To see the full dependency chain:
Runtime RAM
sudo QT_QPA_PLATFORM=eglfs ./build/qt_dashboard &
sleep 3
smem -k -P qt_dashboard
# Or:
ps aux | grep qt_dashboard
Expected: ~35-50 MB RSS (Qt Quick scene graph, QML engine, OpenGL ES context).
Startup Time
time sudo QT_QPA_PLATFORM=eglfs ./build/qt_dashboard &
# Wait for the dashboard to appear, then kill
Expected: ~2-3 seconds to first frame (QML engine initialization, shader compilation on first run).
Checkpoint
Record your measurements in this table:
| Metric | Value |
|---|---|
| Binary size | |
| Runtime RAM (RSS) | |
| Startup time | |
| Shared libraries (count) |
7. Head-to-Head Comparison
Fill in this table using your measurements from SDL2 Dashboard § 6 and Section 6 above:
| Metric | SDL2 Dashboard | Qt Dashboard | Winner |
|---|---|---|---|
| Binary size | ~50 KB | ~80 KB (+ Qt libs) | |
| Runtime RAM | ~5-8 MB | ~35-50 MB | |
| Startup time | < 0.5 s | ~2-3 s | |
| Lines of code | ~280 (C) | ~40 (C++) + ~120 (QML) | |
| GPU required | No (software fallback) | Yes (EGLFS needs EGL) | |
| Adding a new gauge | ~40 lines C | ~20 lines QML | |
| Touch/input handling | Manual SDL events | Built-in MouseArea | |
| Text rendering | External lib (SDL2_ttf) | Built-in (Text element) |
Tip
There is no universal "winner" — the right choice depends on your project constraints:
- RAM-constrained, simple UI → SDL2 (industrial sensor display, boot splash)
- Complex UI, rapid iteration → Qt (vehicle dashboard, medical monitor, kiosk)
- No GPU → SDL2 (can use software renderer)
- Touch interface → Qt (built-in gesture recognition, animations)
Checkpoint
Your comparison table is filled in with real measurements from your Pi. You can articulate when to choose each toolkit.
What Just Happened?
You built the same dashboard with two fundamentally different approaches:
SDL2 gives you a thin rendering layer. You write C code that explicitly draws every pixel, every frame. The result is tiny (5 MB RAM) and fast to start (< 0.5 s), but every new feature means more manual drawing code.

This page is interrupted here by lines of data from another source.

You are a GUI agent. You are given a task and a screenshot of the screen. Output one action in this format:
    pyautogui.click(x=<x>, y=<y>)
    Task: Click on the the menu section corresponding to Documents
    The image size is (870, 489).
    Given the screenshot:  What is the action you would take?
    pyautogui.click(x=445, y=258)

Qt + EGLFS gives you a complete UI framework. You declare the layout in QML, bind values to C++ data sources, and the scene graph handles rendering. The result uses more RAM (~40 MB) and takes longer to start (~2 s), but new features are just a few lines of QML.
Both render through the same kernel subsystem (DRM/KMS) and produce the same visual output. The difference is in development model and runtime cost — exactly the trade-off described in Theory 3.
Challenges
Challenge 1: Touch Navigation
Add touch input to the Qt dashboard: tapping a gauge panel should expand it to full width (hiding the other two panels). Implement this using QML MouseArea, states, and transitions. This demonstrates Qt's built-in animation system — something that would require significant manual code in SDL2.
Challenge 2: Animated Transitions
Add a fade transition when switching between gauge views. Use QML Behavior on opacity with a NumberAnimation. Measure whether the animation affects frame timing or CPU usage.
Deliverable
- [ ] Running Qt dashboard on EGLFS with all three panels
- [ ] Measurement table completed (binary size, RAM, startup time)
- [ ] Head-to-head comparison table filled in with real values
- [ ] Written answer: "For a battery-powered industrial sensor with 64 MB RAM, which toolkit would you choose and why?"